Records provided Block Start

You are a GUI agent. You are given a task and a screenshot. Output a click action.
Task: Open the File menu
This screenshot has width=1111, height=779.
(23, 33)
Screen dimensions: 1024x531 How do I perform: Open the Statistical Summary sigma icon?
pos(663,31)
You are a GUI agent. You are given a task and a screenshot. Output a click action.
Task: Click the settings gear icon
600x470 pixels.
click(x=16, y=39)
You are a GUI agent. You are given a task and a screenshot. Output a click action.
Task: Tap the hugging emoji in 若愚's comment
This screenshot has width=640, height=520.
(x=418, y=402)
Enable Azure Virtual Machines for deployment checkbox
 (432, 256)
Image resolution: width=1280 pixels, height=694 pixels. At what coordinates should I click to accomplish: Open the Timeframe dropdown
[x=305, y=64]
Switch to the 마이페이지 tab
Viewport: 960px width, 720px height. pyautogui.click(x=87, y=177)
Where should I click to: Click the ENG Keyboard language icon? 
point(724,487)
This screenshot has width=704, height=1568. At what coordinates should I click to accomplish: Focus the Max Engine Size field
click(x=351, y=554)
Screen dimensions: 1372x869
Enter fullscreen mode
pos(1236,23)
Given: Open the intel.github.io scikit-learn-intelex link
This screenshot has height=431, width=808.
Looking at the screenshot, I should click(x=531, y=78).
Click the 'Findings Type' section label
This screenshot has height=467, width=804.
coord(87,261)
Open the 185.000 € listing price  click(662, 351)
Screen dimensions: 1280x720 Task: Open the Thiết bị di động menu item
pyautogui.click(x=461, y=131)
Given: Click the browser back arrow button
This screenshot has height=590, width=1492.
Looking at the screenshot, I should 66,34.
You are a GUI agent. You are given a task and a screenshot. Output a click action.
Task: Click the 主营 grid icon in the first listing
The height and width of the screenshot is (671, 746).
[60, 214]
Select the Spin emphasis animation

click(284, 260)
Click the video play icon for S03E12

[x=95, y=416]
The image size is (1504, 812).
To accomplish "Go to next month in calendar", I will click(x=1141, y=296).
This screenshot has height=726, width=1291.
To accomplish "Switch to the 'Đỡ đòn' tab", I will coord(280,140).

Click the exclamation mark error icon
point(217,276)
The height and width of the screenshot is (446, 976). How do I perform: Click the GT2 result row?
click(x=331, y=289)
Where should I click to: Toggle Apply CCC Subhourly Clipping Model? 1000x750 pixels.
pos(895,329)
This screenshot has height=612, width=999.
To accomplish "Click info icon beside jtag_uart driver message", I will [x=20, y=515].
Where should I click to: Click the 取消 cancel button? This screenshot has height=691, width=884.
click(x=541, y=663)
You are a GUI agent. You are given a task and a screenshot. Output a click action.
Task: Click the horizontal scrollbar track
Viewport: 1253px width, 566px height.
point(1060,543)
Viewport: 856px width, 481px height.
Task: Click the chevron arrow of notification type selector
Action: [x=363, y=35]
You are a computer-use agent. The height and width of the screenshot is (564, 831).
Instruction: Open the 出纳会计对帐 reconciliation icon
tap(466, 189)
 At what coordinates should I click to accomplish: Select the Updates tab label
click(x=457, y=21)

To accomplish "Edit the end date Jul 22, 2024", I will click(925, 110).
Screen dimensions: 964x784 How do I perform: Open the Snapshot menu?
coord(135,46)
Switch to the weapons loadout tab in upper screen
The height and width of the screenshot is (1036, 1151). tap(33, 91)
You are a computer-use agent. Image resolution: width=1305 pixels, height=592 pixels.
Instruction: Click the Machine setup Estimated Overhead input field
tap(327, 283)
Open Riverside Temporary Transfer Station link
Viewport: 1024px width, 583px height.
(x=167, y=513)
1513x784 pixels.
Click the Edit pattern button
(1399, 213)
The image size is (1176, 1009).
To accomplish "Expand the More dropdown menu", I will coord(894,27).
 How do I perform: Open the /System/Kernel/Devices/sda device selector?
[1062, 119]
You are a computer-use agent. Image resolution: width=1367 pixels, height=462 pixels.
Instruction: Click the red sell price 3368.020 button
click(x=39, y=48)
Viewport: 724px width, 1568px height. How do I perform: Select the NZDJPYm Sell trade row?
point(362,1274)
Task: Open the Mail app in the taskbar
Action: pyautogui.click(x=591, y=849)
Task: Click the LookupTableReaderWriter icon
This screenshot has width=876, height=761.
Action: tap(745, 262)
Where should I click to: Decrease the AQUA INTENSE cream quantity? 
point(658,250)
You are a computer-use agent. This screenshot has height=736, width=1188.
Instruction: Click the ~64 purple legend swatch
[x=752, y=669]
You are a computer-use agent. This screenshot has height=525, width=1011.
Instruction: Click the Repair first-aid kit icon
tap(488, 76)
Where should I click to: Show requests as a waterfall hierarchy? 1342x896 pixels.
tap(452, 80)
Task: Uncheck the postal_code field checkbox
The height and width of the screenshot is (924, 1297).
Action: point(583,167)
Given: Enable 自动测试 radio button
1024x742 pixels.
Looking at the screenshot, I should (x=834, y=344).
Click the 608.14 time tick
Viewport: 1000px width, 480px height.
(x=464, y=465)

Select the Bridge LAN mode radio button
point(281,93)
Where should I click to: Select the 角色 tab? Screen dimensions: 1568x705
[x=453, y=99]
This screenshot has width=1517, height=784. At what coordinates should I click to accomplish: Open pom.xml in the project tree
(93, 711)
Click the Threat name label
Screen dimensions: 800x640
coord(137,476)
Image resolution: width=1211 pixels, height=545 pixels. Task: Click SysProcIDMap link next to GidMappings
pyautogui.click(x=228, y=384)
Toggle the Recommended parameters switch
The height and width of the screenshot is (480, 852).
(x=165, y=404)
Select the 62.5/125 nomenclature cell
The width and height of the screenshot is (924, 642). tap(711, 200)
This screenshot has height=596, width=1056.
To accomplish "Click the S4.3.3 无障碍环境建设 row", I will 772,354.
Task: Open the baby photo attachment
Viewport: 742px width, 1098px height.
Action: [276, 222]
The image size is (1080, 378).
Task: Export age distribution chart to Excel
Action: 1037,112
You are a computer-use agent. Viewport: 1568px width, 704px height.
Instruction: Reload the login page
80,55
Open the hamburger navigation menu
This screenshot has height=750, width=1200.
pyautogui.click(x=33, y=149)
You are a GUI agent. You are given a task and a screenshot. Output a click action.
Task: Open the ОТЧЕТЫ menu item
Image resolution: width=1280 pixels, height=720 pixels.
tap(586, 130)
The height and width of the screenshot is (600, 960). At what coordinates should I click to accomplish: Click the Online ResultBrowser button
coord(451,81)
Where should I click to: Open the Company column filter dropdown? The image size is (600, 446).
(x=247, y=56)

Records provided Block End

**Work instruction:** Each entry above should be written again exactly.

**Answer:**
You are a GUI agent. You are given a task and a screenshot. Output a click action.
Task: Open the File menu
This screenshot has width=1111, height=779.
(23, 33)
Screen dimensions: 1024x531 How do I perform: Open the Statistical Summary sigma icon?
pos(663,31)
You are a GUI agent. You are given a task and a screenshot. Output a click action.
Task: Click the settings gear icon
600x470 pixels.
click(x=16, y=39)
You are a GUI agent. You are given a task and a screenshot. Output a click action.
Task: Tap the hugging emoji in 若愚's comment
This screenshot has width=640, height=520.
(x=418, y=402)
Enable Azure Virtual Machines for deployment checkbox
 (432, 256)
Image resolution: width=1280 pixels, height=694 pixels. At what coordinates should I click to accomplish: Open the Timeframe dropdown
[x=305, y=64]
Switch to the 마이페이지 tab
Viewport: 960px width, 720px height. pyautogui.click(x=87, y=177)
Where should I click to: Click the ENG Keyboard language icon? 
point(724,487)
This screenshot has width=704, height=1568. At what coordinates should I click to accomplish: Focus the Max Engine Size field
click(x=351, y=554)
Screen dimensions: 1372x869
Enter fullscreen mode
pos(1236,23)
Given: Open the intel.github.io scikit-learn-intelex link
This screenshot has height=431, width=808.
Looking at the screenshot, I should click(x=531, y=78).
Click the 'Findings Type' section label
This screenshot has height=467, width=804.
coord(87,261)
Open the 185.000 € listing price  click(662, 351)
Screen dimensions: 1280x720 Task: Open the Thiết bị di động menu item
pyautogui.click(x=461, y=131)
Given: Click the browser back arrow button
This screenshot has height=590, width=1492.
Looking at the screenshot, I should 66,34.
You are a GUI agent. You are given a task and a screenshot. Output a click action.
Task: Click the 主营 grid icon in the first listing
The height and width of the screenshot is (671, 746).
[60, 214]
Select the Spin emphasis animation

click(284, 260)
Click the video play icon for S03E12

[x=95, y=416]
The image size is (1504, 812).
To accomplish "Go to next month in calendar", I will click(x=1141, y=296).
This screenshot has height=726, width=1291.
To accomplish "Switch to the 'Đỡ đòn' tab", I will coord(280,140).

Click the exclamation mark error icon
point(217,276)
The height and width of the screenshot is (446, 976). How do I perform: Click the GT2 result row?
click(x=331, y=289)
Where should I click to: Toggle Apply CCC Subhourly Clipping Model? 1000x750 pixels.
pos(895,329)
This screenshot has height=612, width=999.
To accomplish "Click info icon beside jtag_uart driver message", I will [x=20, y=515].
Where should I click to: Click the 取消 cancel button? This screenshot has height=691, width=884.
click(x=541, y=663)
You are a GUI agent. You are given a task and a screenshot. Output a click action.
Task: Click the horizontal scrollbar track
Viewport: 1253px width, 566px height.
point(1060,543)
Viewport: 856px width, 481px height.
Task: Click the chevron arrow of notification type selector
Action: [x=363, y=35]
You are a computer-use agent. The height and width of the screenshot is (564, 831).
Instruction: Open the 出纳会计对帐 reconciliation icon
tap(466, 189)
 At what coordinates should I click to accomplish: Select the Updates tab label
click(x=457, y=21)

To accomplish "Edit the end date Jul 22, 2024", I will click(925, 110).
Screen dimensions: 964x784 How do I perform: Open the Snapshot menu?
coord(135,46)
Switch to the weapons loadout tab in upper screen
The height and width of the screenshot is (1036, 1151). tap(33, 91)
You are a computer-use agent. Image resolution: width=1305 pixels, height=592 pixels.
Instruction: Click the Machine setup Estimated Overhead input field
tap(327, 283)
Open Riverside Temporary Transfer Station link
Viewport: 1024px width, 583px height.
(x=167, y=513)
1513x784 pixels.
Click the Edit pattern button
(1399, 213)
The image size is (1176, 1009).
To accomplish "Expand the More dropdown menu", I will coord(894,27).
 How do I perform: Open the /System/Kernel/Devices/sda device selector?
[1062, 119]
You are a computer-use agent. Image resolution: width=1367 pixels, height=462 pixels.
Instruction: Click the red sell price 3368.020 button
click(x=39, y=48)
Viewport: 724px width, 1568px height. How do I perform: Select the NZDJPYm Sell trade row?
point(362,1274)
Task: Open the Mail app in the taskbar
Action: pyautogui.click(x=591, y=849)
Task: Click the LookupTableReaderWriter icon
This screenshot has width=876, height=761.
Action: tap(745, 262)
Where should I click to: Decrease the AQUA INTENSE cream quantity? 
point(658,250)
You are a computer-use agent. This screenshot has height=736, width=1188.
Instruction: Click the ~64 purple legend swatch
[x=752, y=669]
You are a computer-use agent. This screenshot has height=525, width=1011.
Instruction: Click the Repair first-aid kit icon
tap(488, 76)
Where should I click to: Show requests as a waterfall hierarchy? 1342x896 pixels.
tap(452, 80)
Task: Uncheck the postal_code field checkbox
The height and width of the screenshot is (924, 1297).
Action: point(583,167)
Given: Enable 自动测试 radio button
1024x742 pixels.
Looking at the screenshot, I should (x=834, y=344).
Click the 608.14 time tick
Viewport: 1000px width, 480px height.
(x=464, y=465)

Select the Bridge LAN mode radio button
point(281,93)
Where should I click to: Select the 角色 tab? Screen dimensions: 1568x705
[x=453, y=99]
This screenshot has width=1517, height=784. At what coordinates should I click to accomplish: Open pom.xml in the project tree
(93, 711)
Click the Threat name label
Screen dimensions: 800x640
coord(137,476)
Image resolution: width=1211 pixels, height=545 pixels. Task: Click SysProcIDMap link next to GidMappings
pyautogui.click(x=228, y=384)
Toggle the Recommended parameters switch
The height and width of the screenshot is (480, 852).
(x=165, y=404)
Select the 62.5/125 nomenclature cell
The width and height of the screenshot is (924, 642). tap(711, 200)
This screenshot has height=596, width=1056.
To accomplish "Click the S4.3.3 无障碍环境建设 row", I will 772,354.
Task: Open the baby photo attachment
Viewport: 742px width, 1098px height.
Action: [276, 222]
The image size is (1080, 378).
Task: Export age distribution chart to Excel
Action: 1037,112
You are a computer-use agent. Viewport: 1568px width, 704px height.
Instruction: Reload the login page
80,55
Open the hamburger navigation menu
This screenshot has height=750, width=1200.
pyautogui.click(x=33, y=149)
You are a GUI agent. You are given a task and a screenshot. Output a click action.
Task: Open the ОТЧЕТЫ menu item
Image resolution: width=1280 pixels, height=720 pixels.
tap(586, 130)
The height and width of the screenshot is (600, 960). At what coordinates should I click to accomplish: Click the Online ResultBrowser button
coord(451,81)
Where should I click to: Open the Company column filter dropdown? The image size is (600, 446).
(x=247, y=56)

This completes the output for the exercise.